### Data extract

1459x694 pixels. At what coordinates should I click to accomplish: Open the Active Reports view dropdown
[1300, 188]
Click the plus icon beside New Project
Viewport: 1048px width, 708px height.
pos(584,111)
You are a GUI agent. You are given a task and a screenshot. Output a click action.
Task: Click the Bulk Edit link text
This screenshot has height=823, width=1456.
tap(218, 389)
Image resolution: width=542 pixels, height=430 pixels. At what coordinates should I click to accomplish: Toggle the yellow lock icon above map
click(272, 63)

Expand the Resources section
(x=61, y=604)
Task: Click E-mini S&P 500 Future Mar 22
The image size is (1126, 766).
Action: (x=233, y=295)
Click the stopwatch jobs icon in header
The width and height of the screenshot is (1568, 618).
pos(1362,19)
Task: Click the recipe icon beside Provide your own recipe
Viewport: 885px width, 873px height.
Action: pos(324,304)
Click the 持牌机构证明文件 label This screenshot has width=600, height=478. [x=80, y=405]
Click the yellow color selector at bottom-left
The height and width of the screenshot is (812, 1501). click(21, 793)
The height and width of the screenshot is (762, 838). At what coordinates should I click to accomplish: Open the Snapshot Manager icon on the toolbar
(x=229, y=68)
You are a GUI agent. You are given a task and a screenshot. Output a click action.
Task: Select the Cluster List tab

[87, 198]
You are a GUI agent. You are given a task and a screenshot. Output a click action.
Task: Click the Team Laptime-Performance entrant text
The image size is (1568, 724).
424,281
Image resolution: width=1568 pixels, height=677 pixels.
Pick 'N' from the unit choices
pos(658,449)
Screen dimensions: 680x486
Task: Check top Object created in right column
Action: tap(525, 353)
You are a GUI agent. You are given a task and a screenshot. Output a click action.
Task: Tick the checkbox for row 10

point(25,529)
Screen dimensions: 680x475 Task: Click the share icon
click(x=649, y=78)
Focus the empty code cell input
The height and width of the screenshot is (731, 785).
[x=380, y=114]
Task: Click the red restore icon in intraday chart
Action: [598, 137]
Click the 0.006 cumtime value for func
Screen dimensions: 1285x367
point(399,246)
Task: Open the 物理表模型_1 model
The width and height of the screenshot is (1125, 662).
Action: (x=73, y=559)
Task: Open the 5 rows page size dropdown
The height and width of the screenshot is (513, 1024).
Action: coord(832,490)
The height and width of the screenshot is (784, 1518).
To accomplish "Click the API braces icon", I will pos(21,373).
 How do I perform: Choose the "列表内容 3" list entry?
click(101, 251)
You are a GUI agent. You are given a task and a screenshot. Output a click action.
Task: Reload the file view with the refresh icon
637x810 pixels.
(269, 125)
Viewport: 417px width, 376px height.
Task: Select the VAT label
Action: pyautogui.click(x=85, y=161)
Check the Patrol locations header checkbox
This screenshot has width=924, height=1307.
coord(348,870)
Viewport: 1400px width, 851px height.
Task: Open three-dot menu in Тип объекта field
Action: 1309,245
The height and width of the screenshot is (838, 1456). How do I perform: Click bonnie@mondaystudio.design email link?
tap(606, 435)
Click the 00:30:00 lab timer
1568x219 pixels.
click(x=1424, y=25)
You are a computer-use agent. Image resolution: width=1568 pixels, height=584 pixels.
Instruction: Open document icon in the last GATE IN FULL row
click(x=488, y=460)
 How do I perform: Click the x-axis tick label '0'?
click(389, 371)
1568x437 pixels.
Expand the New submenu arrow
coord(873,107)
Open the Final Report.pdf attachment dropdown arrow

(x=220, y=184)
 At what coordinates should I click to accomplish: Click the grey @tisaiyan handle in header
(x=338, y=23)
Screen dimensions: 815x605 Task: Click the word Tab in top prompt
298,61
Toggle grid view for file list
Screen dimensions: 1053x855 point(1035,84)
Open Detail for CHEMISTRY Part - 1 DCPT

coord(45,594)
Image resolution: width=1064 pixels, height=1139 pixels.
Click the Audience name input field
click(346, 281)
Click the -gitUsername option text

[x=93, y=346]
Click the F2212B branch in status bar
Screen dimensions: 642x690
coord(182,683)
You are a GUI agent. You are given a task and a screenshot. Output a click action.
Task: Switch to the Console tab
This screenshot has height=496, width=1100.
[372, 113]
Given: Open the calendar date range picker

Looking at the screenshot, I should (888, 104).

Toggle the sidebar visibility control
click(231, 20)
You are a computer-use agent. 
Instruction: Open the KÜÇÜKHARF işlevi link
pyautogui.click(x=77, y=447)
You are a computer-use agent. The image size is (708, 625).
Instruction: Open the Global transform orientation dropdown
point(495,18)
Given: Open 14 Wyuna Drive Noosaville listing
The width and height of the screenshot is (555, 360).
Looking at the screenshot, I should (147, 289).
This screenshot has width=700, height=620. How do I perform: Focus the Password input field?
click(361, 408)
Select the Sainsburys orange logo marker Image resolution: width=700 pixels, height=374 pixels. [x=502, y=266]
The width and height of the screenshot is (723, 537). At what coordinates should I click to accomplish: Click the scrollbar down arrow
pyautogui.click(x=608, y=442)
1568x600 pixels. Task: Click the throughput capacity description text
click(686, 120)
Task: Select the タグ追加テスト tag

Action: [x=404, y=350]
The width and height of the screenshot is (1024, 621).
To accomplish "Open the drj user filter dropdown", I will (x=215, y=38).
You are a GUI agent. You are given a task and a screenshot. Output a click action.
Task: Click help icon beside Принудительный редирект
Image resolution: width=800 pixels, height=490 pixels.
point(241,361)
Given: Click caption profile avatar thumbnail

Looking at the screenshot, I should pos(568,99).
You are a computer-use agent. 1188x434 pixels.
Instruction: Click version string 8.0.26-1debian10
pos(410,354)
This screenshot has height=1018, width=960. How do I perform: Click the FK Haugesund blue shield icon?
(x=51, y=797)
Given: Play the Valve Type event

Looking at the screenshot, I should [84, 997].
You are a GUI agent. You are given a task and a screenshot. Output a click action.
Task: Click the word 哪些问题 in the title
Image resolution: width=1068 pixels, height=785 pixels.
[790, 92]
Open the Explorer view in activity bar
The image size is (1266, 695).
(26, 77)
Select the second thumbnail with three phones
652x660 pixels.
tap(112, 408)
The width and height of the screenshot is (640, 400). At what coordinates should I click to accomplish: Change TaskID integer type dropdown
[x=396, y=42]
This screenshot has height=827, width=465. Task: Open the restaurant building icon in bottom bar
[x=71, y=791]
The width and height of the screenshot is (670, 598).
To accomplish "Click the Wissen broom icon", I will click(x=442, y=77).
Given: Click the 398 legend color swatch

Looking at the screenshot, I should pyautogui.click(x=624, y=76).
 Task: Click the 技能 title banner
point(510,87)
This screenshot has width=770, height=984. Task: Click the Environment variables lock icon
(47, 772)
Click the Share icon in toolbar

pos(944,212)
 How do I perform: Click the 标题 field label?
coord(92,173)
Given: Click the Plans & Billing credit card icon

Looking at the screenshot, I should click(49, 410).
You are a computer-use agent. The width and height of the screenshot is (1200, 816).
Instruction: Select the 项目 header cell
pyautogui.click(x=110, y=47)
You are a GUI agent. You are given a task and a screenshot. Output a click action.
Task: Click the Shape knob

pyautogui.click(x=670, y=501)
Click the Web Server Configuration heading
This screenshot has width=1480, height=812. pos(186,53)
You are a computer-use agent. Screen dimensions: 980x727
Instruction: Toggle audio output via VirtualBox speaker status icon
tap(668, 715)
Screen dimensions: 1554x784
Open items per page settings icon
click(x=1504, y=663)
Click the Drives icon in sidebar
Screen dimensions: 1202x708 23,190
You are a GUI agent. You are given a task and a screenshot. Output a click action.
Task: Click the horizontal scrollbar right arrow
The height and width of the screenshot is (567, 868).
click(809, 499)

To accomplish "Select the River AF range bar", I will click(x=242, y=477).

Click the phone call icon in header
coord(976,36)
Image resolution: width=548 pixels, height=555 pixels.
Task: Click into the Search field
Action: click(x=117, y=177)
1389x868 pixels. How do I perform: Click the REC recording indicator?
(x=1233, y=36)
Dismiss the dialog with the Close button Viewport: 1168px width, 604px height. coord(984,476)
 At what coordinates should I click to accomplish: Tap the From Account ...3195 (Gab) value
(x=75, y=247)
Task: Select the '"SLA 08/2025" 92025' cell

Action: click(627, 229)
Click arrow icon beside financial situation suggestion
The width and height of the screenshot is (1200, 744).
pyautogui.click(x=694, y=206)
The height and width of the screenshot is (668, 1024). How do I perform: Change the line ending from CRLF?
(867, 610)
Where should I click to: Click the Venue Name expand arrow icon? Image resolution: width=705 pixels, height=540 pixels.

### Work task
Copy the entries word for word. Start at the first line and end with the line containing "Click the 0.006 cumtime value for func".

### Written reply
1459x694 pixels. At what coordinates should I click to accomplish: Open the Active Reports view dropdown
[1300, 188]
Click the plus icon beside New Project
Viewport: 1048px width, 708px height.
pos(584,111)
You are a GUI agent. You are given a task and a screenshot. Output a click action.
Task: Click the Bulk Edit link text
This screenshot has height=823, width=1456.
tap(218, 389)
Image resolution: width=542 pixels, height=430 pixels. At what coordinates should I click to accomplish: Toggle the yellow lock icon above map
click(272, 63)

Expand the Resources section
(x=61, y=604)
Task: Click E-mini S&P 500 Future Mar 22
The image size is (1126, 766).
Action: (x=233, y=295)
Click the stopwatch jobs icon in header
The width and height of the screenshot is (1568, 618).
pos(1362,19)
Task: Click the recipe icon beside Provide your own recipe
Viewport: 885px width, 873px height.
Action: pos(324,304)
Click the 持牌机构证明文件 label This screenshot has width=600, height=478. [x=80, y=405]
Click the yellow color selector at bottom-left
The height and width of the screenshot is (812, 1501). click(21, 793)
The height and width of the screenshot is (762, 838). At what coordinates should I click to accomplish: Open the Snapshot Manager icon on the toolbar
(x=229, y=68)
You are a GUI agent. You are given a task and a screenshot. Output a click action.
Task: Select the Cluster List tab

[87, 198]
You are a GUI agent. You are given a task and a screenshot. Output a click action.
Task: Click the Team Laptime-Performance entrant text
The image size is (1568, 724).
424,281
Image resolution: width=1568 pixels, height=677 pixels.
Pick 'N' from the unit choices
pos(658,449)
Screen dimensions: 680x486
Task: Check top Object created in right column
Action: tap(525, 353)
You are a GUI agent. You are given a task and a screenshot. Output a click action.
Task: Tick the checkbox for row 10

point(25,529)
Screen dimensions: 680x475 Task: Click the share icon
click(x=649, y=78)
Focus the empty code cell input
The height and width of the screenshot is (731, 785).
[x=380, y=114]
Task: Click the red restore icon in intraday chart
Action: [598, 137]
Click the 0.006 cumtime value for func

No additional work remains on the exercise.